Gilbert took an armful of shirts from the chest of drawers and dropped them into the trunk. "Once, when I was wandering in Walworth," he said, "I heard a costermonger threatening to give another costermonger a thick ear, a bunged-up eye and a mouth full of blood. That's what you'll get if you don't hop round. What suits do you want!"

Henry did not answer. He walked to the window and stood there, peering out at the trees in the garden. A taxi-cab drove up to the door and presently Ninian came bounding up the stairs to tell them of its arrival.

"Tell him to wait," said Gilbert, and Ninian hurried back to do so. "If you won't choose your suits yourself," he went on to Henry, "I shall have to do it for you. Socks, socks, where the hell do you keep your socks?..."

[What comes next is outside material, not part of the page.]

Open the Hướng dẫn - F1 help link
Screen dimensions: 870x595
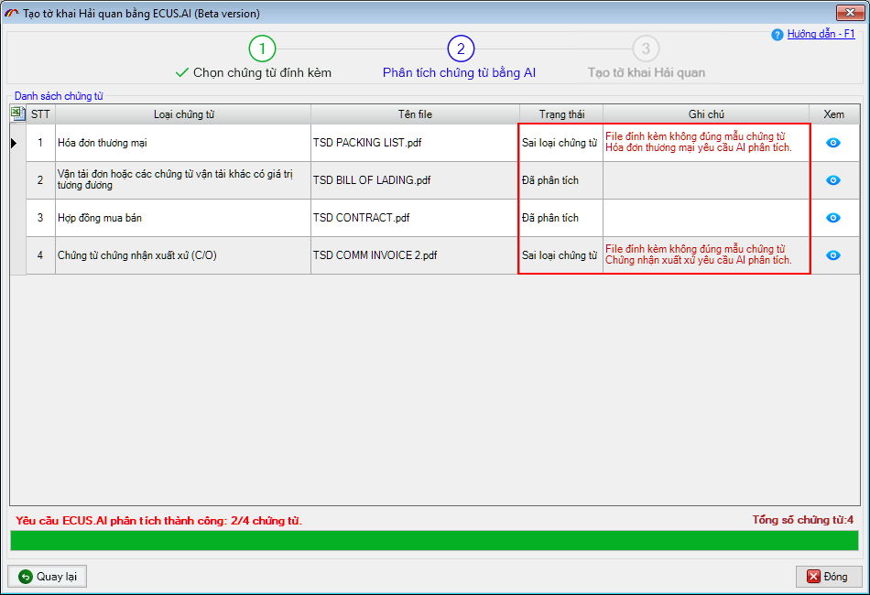(x=821, y=34)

It seemed to Henry that he could see Cecily's face shining out of the darkness. He could feel her arms about him and hear her beautiful voice telling him that she loved him. "I won't go," he said to himself. "I won't go!..."

"If you'd only help to pack, we'd save heaps of money," Gilbert grumbled. "It's sickening to think of that taxi sitting out there totting up tuppences. Come and sit on the lid of this trunk, will you?"

Henry did not move from the window. Gilbert straightened himself. For a moment or two he could not see clearly because he was giddy with stooping. Then he crossed the room and took hold of Henry's arm.

"Come on, Quinny," he said, pulling him towards the trunk.

"What's the good of fussing like this, Gilbert, when I've told you I won't go...."

"Well, sit on the trunk anyhow. I may as well close the thing now I've filled it...."

9

He called Ninian, and between them they carried the luggage downstairs to the cab.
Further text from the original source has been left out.